In its bid to permanently sixteen control of the Ukrainian city of Kherson, Russia is looking to hold what US and Ukrainian officials say is a “sham referendum” on secession.
By holding an election in Kherson, Russia is aiming “to try to add a veneer of democratic or electoral legitimacy” to its rule there, Michael Carpenter, the US ambassador to the Organization for Security and Cooperation in Europe (OSCE), said earlier this weekend.
Under the pretense of providing Kherson residents welfare payments or humanitarian aid, Russian intelligence operatives are collecting personal data of Ukrainians there in order to commit ballot fraud during the potential referendum, according to Ukrainian military intelligence.
Russia is also demanding that residents of the city, which is the largest captured by Moscow since the beginning of the February 2022 invasion, start using the Russian ruble as currency, instead of the Ukrainian hryvnia.
Earlier this week, Russian occupying authorities cut the region’s connections to Ukrainian internet and telecommunications infrastructure, forcibly re-routing communications through Russian-controlled networks, according to the Ukrainian government.
In Russia-occupied regions of the country, including Kherson, local politicians have been abducted, school directors, journalists, and others have been “disappeared” and Russia is planning on instituting its own curriculum in the region’s schools, Carpenter said.
Local Ukrainian governments have also been replaced by those composed of pro-Russian collaborators known as “people’s councils,” according to Carpenter.
In late April, the Ukrainian security service announced it had launched treason investigations against the two top Ukrainian officials of Russia’s puppet government in Kherson — one of whom it claims has not lived in the region since 1991.
Should it occur, the Russian referendum in Kherson would follow a well-established pattern by the Kremlin in Ukraine. In 2014, soon after Russian forces invaded Ukraine’s strategically located Crimean Peninsula, Moscow sponsored a referendum — widely considered fraudulent — on whether the region should leave Ukraine outright and join Russia.
In 2014, Russian separatist proxies in parts of Ukraine’s Donbas region also oversaw referenda declaring independence from Kyiv — and the formation of two small breakaway states called the Luhansk and Donetsk People’s Republics.
Outside of Ukraine, Russia has also supported breakaway states under pro-Moscow control in Georgia (in Abkhazia and South Ossetia) and Moldova (in Transnistria).
Unlike in Crimea, Russia did not formally annex Luhansk or Donetsk in 2014 or thereafter, with Moscow content to bring the region under its de facto control and to use it as staging ground for a grinding war of attrition against forces loyal to Kyiv in the country’s east.
But now the US has intelligence that Russia may be attempting to formally annex Luhansk and Donetsk as well, according to Carpenter, the US’s OSCE ambassador, with new referenda planned for mid-May. Carpenter said Moscow might also try to annex Kherson.

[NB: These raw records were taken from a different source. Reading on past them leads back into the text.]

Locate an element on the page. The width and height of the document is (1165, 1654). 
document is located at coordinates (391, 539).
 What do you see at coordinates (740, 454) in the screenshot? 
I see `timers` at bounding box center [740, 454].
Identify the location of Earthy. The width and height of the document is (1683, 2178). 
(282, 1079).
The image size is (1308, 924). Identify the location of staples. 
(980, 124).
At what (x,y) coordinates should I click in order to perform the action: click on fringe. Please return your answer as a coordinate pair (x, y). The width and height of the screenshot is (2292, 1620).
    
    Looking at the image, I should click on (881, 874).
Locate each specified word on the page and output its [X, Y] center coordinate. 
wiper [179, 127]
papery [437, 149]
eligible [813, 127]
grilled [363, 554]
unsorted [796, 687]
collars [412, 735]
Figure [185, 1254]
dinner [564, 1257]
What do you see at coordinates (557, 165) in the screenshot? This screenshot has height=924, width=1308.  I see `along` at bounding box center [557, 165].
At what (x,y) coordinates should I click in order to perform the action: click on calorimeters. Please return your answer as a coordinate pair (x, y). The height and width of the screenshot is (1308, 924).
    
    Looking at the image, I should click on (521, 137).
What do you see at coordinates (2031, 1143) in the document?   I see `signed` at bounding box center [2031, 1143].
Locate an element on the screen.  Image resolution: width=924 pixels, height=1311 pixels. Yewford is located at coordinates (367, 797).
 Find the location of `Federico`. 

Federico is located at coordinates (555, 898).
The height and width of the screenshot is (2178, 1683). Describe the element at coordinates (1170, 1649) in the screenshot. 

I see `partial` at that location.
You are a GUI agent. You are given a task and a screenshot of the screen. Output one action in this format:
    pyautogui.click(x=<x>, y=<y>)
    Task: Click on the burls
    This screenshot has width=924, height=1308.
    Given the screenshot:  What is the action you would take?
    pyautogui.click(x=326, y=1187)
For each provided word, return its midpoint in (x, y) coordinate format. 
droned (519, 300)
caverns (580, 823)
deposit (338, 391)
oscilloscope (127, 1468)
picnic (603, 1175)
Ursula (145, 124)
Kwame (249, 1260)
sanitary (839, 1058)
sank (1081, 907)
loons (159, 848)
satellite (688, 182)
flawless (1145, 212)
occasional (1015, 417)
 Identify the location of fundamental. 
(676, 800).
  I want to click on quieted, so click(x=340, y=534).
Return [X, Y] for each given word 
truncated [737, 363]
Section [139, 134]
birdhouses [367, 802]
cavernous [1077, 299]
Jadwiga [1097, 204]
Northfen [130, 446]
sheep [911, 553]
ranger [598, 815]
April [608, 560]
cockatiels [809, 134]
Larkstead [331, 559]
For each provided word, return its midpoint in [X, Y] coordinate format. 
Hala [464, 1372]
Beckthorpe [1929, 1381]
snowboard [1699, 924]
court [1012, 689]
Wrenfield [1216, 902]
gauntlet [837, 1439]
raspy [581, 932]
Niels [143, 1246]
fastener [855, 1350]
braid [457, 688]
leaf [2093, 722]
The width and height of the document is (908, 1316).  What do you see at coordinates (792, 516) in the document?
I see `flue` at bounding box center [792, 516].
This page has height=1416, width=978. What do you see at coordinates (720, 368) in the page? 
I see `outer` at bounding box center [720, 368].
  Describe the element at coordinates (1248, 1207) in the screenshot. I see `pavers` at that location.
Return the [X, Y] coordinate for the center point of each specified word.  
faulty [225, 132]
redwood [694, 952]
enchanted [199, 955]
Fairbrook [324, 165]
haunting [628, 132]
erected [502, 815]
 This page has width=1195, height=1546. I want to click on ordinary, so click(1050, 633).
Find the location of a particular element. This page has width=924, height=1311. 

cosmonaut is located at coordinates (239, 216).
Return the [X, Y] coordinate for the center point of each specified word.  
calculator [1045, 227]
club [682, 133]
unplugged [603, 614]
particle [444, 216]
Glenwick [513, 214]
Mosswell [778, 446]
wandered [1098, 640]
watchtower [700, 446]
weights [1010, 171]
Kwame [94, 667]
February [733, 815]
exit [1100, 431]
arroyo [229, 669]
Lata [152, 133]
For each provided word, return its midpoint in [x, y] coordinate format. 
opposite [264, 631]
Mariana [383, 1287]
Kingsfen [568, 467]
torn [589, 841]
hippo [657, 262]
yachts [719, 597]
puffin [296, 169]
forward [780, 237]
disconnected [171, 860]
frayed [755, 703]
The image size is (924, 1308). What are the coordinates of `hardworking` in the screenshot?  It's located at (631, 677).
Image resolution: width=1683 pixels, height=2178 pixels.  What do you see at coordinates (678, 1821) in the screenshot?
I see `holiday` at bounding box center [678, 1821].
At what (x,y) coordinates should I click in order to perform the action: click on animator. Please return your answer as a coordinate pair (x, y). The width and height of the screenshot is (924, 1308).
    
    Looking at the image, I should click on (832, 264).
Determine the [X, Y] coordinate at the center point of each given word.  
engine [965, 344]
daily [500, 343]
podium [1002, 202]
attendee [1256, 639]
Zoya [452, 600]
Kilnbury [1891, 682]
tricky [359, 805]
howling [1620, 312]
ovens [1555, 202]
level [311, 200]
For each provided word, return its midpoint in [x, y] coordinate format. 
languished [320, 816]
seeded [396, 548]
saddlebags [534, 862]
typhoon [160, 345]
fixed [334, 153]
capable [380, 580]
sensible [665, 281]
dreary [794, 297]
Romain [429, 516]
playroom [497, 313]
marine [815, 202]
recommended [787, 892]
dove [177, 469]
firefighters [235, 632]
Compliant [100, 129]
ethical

Ukrainian President Volodymyr Zelensky has said that if Russia holds referenda in the Donbas or Kherson regions, Kyiv will withdraw from peace negotiations with Moscow.
Annexing Kherson or the two Donbas statelets would represent a major escalation in the war, as any attempt by the Ukrainians to recapture the territory could thereafter be spun by Moscow as an attack on Russia itself.
Meanwhile, perhaps in advance of the referendum, Russian military forces are trying to capture all of the Kherson administrative region, or oblast, and to press northward from Kherson toward the Ukrainian cities of Mykolayiv and Kryvyi Rih, according to Ukrainian officials.
The perpetual occupation and potential annexation of Kherson would be a key goal for Russia in its drive to create a “land bridge” from the Russian border to Crimea. The city is also critically situated if, as many analysts believe, Moscow is seeking to connect Russia overland to Transnistria, the pro-Russian breakaway region of Moldova situated on Ukraine’s western border.